Once test data requirements are outlined, the test team also needs to plan the means of obtaining, generating, or developing the test data and of refreshing the test database to an original state, to enable all testing activities, including regression testing. An automated approach is needed.
Data usually needs to be prepared prior to being used for testing. Data preparation may involve the processing of raw data or text files, consistency checks, and an in-depth analysis of data elements, which includes defining data to test case mapping criteria, clarifying data element definitions, confirming primary keys, and defining data-acceptable parameters. The test team needs to obtain and modify any test databases necessary to exercise software applications and develop environment setup scripts and testbed scripts. Ideally, already existing customer or system data is available that includes realistic combinations and variations of data scenarios (it is assumed that the data has been cleaned to remove any proprietary or personal information). Customer data can also include some combinations or usage patterns that the test team did not consider, so having real customer data available during testing can be a useful reality check for the application.
Generating test data is tedious, time-consuming, and error-prone if done manually.
Test Execution—Test Effort/Schedule Decrease
Before test execution takes place, entrance criteria must be met. For various reasons, entrance criteria verification should be automated. The entrance criteria describe when a testing team is ready to start testing a specific build. For example, in order to accept a software build during system testing, various criteria should be met, most of which should be automated, some examples are provided here; pick and choose what fits best into your environment or what actually applies in your environment:
- All unit and integration tests must be executed successfully.
- The software must build without any issues.
- The build must pass a smoke test that verifies previously working functionality is still working.
- The build must have accompanying documentation (“release notes”) that describes what is new in the build and what has been changed.
- Defects must be updated to “retest” status for the new build.
- The source code must be stored in a version control system.
Once the entrance criteria have been verified, test execution can take place. Manual performance of test execution is labor-intensive and error-prone. A test tool or in-house-developed automation framework allows test scripts to be played back at execution time with minimal manual interference. With the proper setup and in the ideal world, the test engineer needs only to kick off the script, and the tool executes unattended. The tests will compare expected results to actual results and report respective outcomes. The tests can be executed as many times as necessary and can be set up to start at a specified time. This ease of use and flexibility allow the test engineer to focus on other priority tasks.
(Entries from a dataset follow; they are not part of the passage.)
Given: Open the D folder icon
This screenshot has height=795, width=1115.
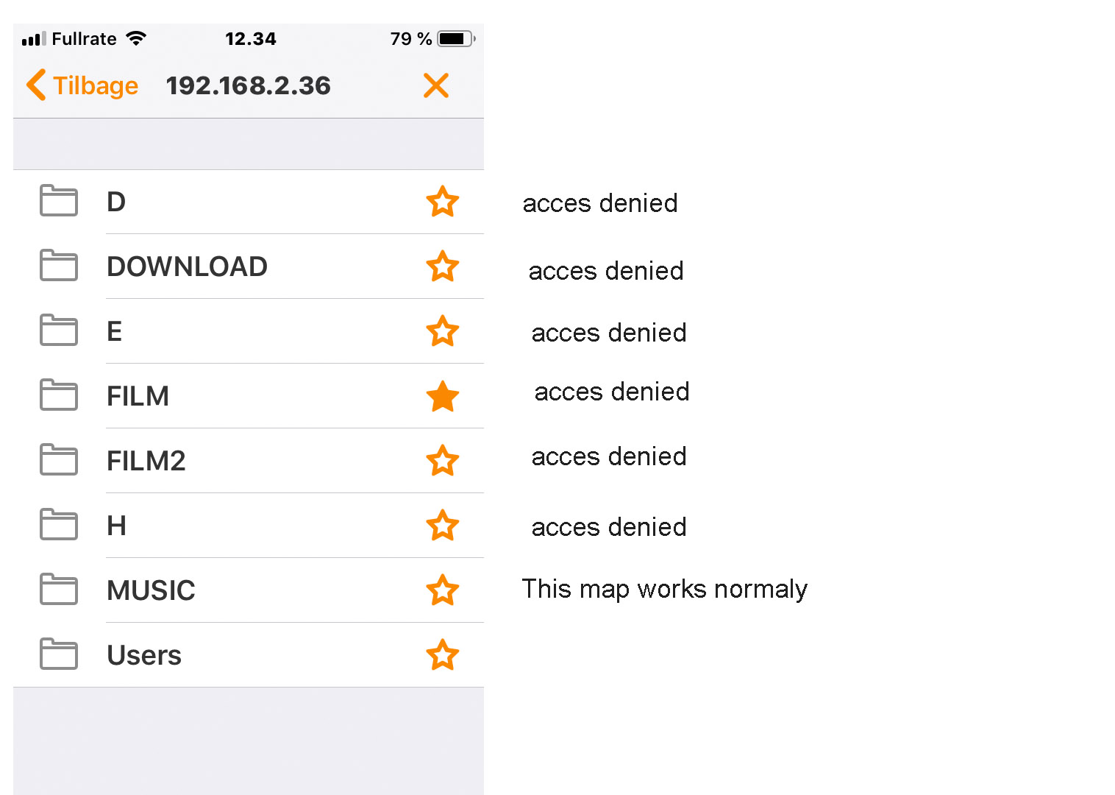Looking at the screenshot, I should point(59,201).
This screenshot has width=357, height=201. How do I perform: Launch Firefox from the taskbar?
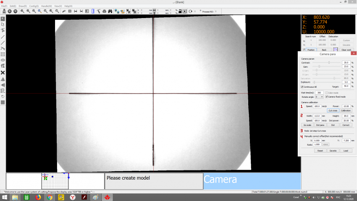38,197
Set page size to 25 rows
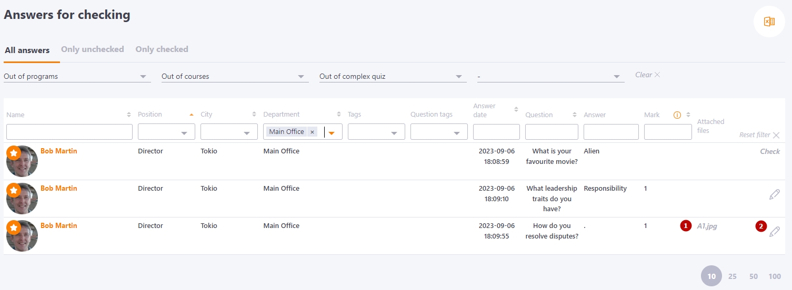The height and width of the screenshot is (290, 792). pyautogui.click(x=733, y=276)
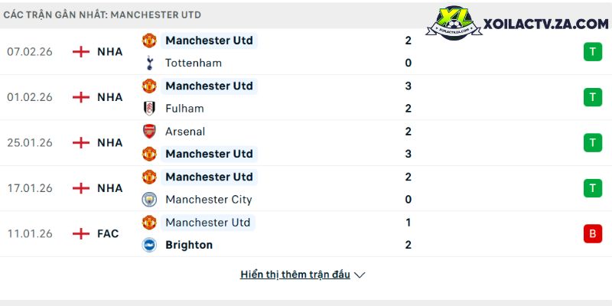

Today’s automated test tools allow for the selection and execution of a specific test procedure with the click of an icon. With modern automated test procedure (case) generators, test procedure creation and revision times are greatly reduced in comparison to manual test methods, sometimes taking only a matter of seconds.
Test Results Analysis—Test Effort/Schedule Decrease
Automated test tools generally have some kind of test result report mechanism and are capable of maintaining test log information. Some tools produce color-coded results, where green output might indicate that the test passed and red output indicates that the test failed. This kind of test log output improves the ease of test analysis. Most tools also allow for comparison of the failed data to the original data, pointing out the differences automatically, again supporting the ease of test output analysis. In-house-developed test tools can differentiate a pass versus fail in various ways.
To be most productive, verification of exit criteria, like verification of entrance criteria, also should be automated. Exit criteria describe conditions that show the software has been adequately tested. Testing resources are finite, the test budget and number of test engineers allocated to the test program are limited, deadlines approach quickly, and therefore the scope of the test effort must have its limits as well. The test plan must indicate when testing is complete. However, when exit criteria are stated in ambiguous or poorly defined terms, the test team will not be able to determine the point at which the test effort is complete. Testing can go on forever.
The test completion criteria might include a statement that all defined test procedures, which are based on requirements, must be executed successfully without any significant problems, meaning all high-priority defects must have been fixed by development and verified through regression testing by a member of the test team. This, in addition to all of the other suggested practices discussed throughout this book, will provide a high level of confidence that the system meets all requirements without major flaws.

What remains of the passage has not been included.